## GOAL OF THE EXERCISE
All of the records must be restated exactly, with every line complete.

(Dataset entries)

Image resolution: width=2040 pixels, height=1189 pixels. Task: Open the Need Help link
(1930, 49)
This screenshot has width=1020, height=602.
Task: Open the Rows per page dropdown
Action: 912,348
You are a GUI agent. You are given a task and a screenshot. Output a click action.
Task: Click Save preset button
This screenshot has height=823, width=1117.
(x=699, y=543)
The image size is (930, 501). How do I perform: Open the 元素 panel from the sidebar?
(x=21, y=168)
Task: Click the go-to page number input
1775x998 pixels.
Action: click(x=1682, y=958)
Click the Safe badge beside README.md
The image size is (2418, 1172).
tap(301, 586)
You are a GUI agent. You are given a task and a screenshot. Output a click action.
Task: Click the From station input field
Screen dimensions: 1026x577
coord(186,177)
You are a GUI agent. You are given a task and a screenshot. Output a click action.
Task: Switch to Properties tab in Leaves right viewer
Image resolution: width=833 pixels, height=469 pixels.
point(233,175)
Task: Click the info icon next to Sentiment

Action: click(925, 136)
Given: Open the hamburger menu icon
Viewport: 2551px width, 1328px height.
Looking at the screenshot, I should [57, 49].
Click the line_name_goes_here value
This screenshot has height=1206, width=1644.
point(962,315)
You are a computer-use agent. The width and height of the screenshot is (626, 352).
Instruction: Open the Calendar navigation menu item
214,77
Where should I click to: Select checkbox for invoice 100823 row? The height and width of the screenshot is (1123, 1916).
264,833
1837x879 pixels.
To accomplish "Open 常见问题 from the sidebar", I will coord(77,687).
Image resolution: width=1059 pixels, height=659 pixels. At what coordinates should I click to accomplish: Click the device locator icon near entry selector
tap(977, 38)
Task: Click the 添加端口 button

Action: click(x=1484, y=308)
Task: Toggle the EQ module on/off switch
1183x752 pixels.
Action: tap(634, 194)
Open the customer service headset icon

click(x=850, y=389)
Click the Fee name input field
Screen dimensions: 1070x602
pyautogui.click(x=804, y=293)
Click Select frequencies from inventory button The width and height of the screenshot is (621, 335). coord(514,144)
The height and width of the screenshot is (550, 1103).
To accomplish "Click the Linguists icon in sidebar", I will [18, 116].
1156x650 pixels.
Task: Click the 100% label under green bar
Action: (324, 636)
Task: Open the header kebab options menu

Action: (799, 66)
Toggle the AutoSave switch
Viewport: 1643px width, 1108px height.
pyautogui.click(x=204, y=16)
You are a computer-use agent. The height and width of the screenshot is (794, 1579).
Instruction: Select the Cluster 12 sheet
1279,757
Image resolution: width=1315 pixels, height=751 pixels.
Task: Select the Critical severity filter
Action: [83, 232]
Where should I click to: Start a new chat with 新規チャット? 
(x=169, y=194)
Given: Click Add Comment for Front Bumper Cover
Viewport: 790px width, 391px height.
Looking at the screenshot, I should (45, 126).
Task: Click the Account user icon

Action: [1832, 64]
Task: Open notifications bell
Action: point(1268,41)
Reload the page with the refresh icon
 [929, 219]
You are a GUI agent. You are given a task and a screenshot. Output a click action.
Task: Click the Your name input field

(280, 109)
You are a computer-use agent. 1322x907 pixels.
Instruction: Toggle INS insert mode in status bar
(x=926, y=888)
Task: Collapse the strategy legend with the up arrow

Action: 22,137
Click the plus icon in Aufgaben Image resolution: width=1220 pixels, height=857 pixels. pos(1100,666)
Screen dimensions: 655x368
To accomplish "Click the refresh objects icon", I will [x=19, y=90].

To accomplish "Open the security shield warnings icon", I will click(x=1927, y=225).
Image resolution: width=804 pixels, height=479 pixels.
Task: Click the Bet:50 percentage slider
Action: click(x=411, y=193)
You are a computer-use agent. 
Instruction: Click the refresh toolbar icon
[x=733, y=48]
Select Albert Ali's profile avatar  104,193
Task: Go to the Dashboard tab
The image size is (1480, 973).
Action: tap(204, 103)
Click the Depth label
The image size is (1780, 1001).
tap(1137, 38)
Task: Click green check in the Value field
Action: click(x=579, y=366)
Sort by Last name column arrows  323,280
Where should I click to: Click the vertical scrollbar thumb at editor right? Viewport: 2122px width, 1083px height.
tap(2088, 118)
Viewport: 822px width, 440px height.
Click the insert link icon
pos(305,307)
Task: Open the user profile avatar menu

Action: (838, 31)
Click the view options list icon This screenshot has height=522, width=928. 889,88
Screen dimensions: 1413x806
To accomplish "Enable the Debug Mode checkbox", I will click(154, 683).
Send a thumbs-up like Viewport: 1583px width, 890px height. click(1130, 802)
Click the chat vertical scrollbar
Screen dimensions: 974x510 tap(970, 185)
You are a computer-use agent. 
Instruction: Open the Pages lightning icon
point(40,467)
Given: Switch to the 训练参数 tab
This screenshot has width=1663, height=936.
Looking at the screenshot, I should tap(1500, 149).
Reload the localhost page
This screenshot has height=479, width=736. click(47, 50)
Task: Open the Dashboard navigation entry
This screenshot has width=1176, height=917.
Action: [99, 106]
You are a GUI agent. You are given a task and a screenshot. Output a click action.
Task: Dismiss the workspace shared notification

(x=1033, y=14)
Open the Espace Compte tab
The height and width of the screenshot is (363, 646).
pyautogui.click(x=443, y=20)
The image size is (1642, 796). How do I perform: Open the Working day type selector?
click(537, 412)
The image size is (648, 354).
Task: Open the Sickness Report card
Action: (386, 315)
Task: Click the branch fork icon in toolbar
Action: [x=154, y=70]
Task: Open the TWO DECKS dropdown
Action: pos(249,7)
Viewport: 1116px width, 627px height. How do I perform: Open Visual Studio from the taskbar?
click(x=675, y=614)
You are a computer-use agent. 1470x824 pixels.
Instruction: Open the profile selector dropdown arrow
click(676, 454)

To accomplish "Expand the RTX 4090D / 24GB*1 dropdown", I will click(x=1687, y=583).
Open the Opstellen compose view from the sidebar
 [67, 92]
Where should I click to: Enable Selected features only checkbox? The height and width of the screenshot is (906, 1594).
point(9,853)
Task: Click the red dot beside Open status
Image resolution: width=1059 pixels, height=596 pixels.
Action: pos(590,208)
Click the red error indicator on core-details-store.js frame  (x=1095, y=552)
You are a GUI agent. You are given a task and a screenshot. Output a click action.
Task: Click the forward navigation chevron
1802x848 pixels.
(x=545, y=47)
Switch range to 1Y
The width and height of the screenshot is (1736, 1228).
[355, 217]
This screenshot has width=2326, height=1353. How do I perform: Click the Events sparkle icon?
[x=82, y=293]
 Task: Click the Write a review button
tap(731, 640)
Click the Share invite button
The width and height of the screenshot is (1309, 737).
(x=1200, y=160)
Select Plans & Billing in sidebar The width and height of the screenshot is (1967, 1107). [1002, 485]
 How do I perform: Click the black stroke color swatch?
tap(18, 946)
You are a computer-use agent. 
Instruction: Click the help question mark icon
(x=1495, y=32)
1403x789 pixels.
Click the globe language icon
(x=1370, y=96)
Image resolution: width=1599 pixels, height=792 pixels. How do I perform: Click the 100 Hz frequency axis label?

## RESPONSE AREA
Image resolution: width=2040 pixels, height=1189 pixels. Task: Open the Need Help link
(1930, 49)
This screenshot has width=1020, height=602.
Task: Open the Rows per page dropdown
Action: 912,348
You are a GUI agent. You are given a task and a screenshot. Output a click action.
Task: Click Save preset button
This screenshot has height=823, width=1117.
(x=699, y=543)
The image size is (930, 501). How do I perform: Open the 元素 panel from the sidebar?
(x=21, y=168)
Task: Click the go-to page number input
1775x998 pixels.
Action: click(x=1682, y=958)
Click the Safe badge beside README.md
The image size is (2418, 1172).
tap(301, 586)
You are a GUI agent. You are given a task and a screenshot. Output a click action.
Task: Click the From station input field
Screen dimensions: 1026x577
coord(186,177)
You are a GUI agent. You are given a task and a screenshot. Output a click action.
Task: Switch to Properties tab in Leaves right viewer
Image resolution: width=833 pixels, height=469 pixels.
point(233,175)
Task: Click the info icon next to Sentiment

Action: click(925, 136)
Given: Open the hamburger menu icon
Viewport: 2551px width, 1328px height.
Looking at the screenshot, I should [57, 49].
Click the line_name_goes_here value
This screenshot has height=1206, width=1644.
point(962,315)
You are a computer-use agent. The width and height of the screenshot is (626, 352).
Instruction: Open the Calendar navigation menu item
214,77
Where should I click to: Select checkbox for invoice 100823 row? The height and width of the screenshot is (1123, 1916).
264,833
1837x879 pixels.
To accomplish "Open 常见问题 from the sidebar", I will coord(77,687).
Image resolution: width=1059 pixels, height=659 pixels. At what coordinates should I click to accomplish: Click the device locator icon near entry selector
tap(977, 38)
Task: Click the 添加端口 button

Action: click(x=1484, y=308)
Task: Toggle the EQ module on/off switch
1183x752 pixels.
Action: tap(634, 194)
Open the customer service headset icon

click(x=850, y=389)
Click the Fee name input field
Screen dimensions: 1070x602
pyautogui.click(x=804, y=293)
Click Select frequencies from inventory button The width and height of the screenshot is (621, 335). coord(514,144)
The height and width of the screenshot is (550, 1103).
To accomplish "Click the Linguists icon in sidebar", I will [18, 116].
1156x650 pixels.
Task: Click the 100% label under green bar
Action: (324, 636)
Task: Open the header kebab options menu

Action: (799, 66)
Toggle the AutoSave switch
Viewport: 1643px width, 1108px height.
pyautogui.click(x=204, y=16)
You are a computer-use agent. The height and width of the screenshot is (794, 1579).
Instruction: Select the Cluster 12 sheet
1279,757
Image resolution: width=1315 pixels, height=751 pixels.
Task: Select the Critical severity filter
Action: [83, 232]
Where should I click to: Start a new chat with 新規チャット? 
(x=169, y=194)
Given: Click Add Comment for Front Bumper Cover
Viewport: 790px width, 391px height.
Looking at the screenshot, I should (45, 126).
Task: Click the Account user icon

Action: [1832, 64]
Task: Open notifications bell
Action: point(1268,41)
Reload the page with the refresh icon
 [929, 219]
You are a GUI agent. You are given a task and a screenshot. Output a click action.
Task: Click the Your name input field

(280, 109)
You are a computer-use agent. 1322x907 pixels.
Instruction: Toggle INS insert mode in status bar
(x=926, y=888)
Task: Collapse the strategy legend with the up arrow

Action: 22,137
Click the plus icon in Aufgaben Image resolution: width=1220 pixels, height=857 pixels. pos(1100,666)
Screen dimensions: 655x368
To accomplish "Click the refresh objects icon", I will [x=19, y=90].

To accomplish "Open the security shield warnings icon", I will click(x=1927, y=225).
Image resolution: width=804 pixels, height=479 pixels.
Task: Click the Bet:50 percentage slider
Action: click(x=411, y=193)
You are a computer-use agent. 
Instruction: Click the refresh toolbar icon
[x=733, y=48]
Select Albert Ali's profile avatar  104,193
Task: Go to the Dashboard tab
The image size is (1480, 973).
Action: tap(204, 103)
Click the Depth label
The image size is (1780, 1001).
tap(1137, 38)
Task: Click green check in the Value field
Action: click(x=579, y=366)
Sort by Last name column arrows  323,280
Where should I click to: Click the vertical scrollbar thumb at editor right? Viewport: 2122px width, 1083px height.
tap(2088, 118)
Viewport: 822px width, 440px height.
Click the insert link icon
pos(305,307)
Task: Open the user profile avatar menu

Action: (838, 31)
Click the view options list icon This screenshot has height=522, width=928. 889,88
Screen dimensions: 1413x806
To accomplish "Enable the Debug Mode checkbox", I will click(154, 683).
Send a thumbs-up like Viewport: 1583px width, 890px height. click(1130, 802)
Click the chat vertical scrollbar
Screen dimensions: 974x510 tap(970, 185)
You are a computer-use agent. 
Instruction: Open the Pages lightning icon
point(40,467)
Given: Switch to the 训练参数 tab
This screenshot has width=1663, height=936.
Looking at the screenshot, I should tap(1500, 149).
Reload the localhost page
This screenshot has height=479, width=736. click(47, 50)
Task: Open the Dashboard navigation entry
This screenshot has width=1176, height=917.
Action: [99, 106]
You are a GUI agent. You are given a task and a screenshot. Output a click action.
Task: Dismiss the workspace shared notification

(x=1033, y=14)
Open the Espace Compte tab
The height and width of the screenshot is (363, 646).
pyautogui.click(x=443, y=20)
The image size is (1642, 796). How do I perform: Open the Working day type selector?
click(537, 412)
The image size is (648, 354).
Task: Open the Sickness Report card
Action: (386, 315)
Task: Click the branch fork icon in toolbar
Action: [x=154, y=70]
Task: Open the TWO DECKS dropdown
Action: pos(249,7)
Viewport: 1116px width, 627px height. How do I perform: Open Visual Studio from the taskbar?
click(x=675, y=614)
You are a computer-use agent. 1470x824 pixels.
Instruction: Open the profile selector dropdown arrow
click(676, 454)

To accomplish "Expand the RTX 4090D / 24GB*1 dropdown", I will click(x=1687, y=583).
Open the Opstellen compose view from the sidebar
 [67, 92]
Where should I click to: Enable Selected features only checkbox? The height and width of the screenshot is (906, 1594).
point(9,853)
Task: Click the red dot beside Open status
Image resolution: width=1059 pixels, height=596 pixels.
Action: pos(590,208)
Click the red error indicator on core-details-store.js frame  (x=1095, y=552)
You are a GUI agent. You are given a task and a screenshot. Output a click action.
Task: Click the forward navigation chevron
1802x848 pixels.
(x=545, y=47)
Switch range to 1Y
The width and height of the screenshot is (1736, 1228).
[355, 217]
This screenshot has width=2326, height=1353. How do I perform: Click the Events sparkle icon?
[x=82, y=293]
 Task: Click the Write a review button
tap(731, 640)
Click the Share invite button
The width and height of the screenshot is (1309, 737).
(x=1200, y=160)
Select Plans & Billing in sidebar The width and height of the screenshot is (1967, 1107). [1002, 485]
 How do I perform: Click the black stroke color swatch?
tap(18, 946)
You are a computer-use agent. 
Instruction: Click the help question mark icon
(x=1495, y=32)
1403x789 pixels.
Click the globe language icon
(x=1370, y=96)
Image resolution: width=1599 pixels, height=792 pixels. How do I perform: Click the 100 Hz frequency axis label?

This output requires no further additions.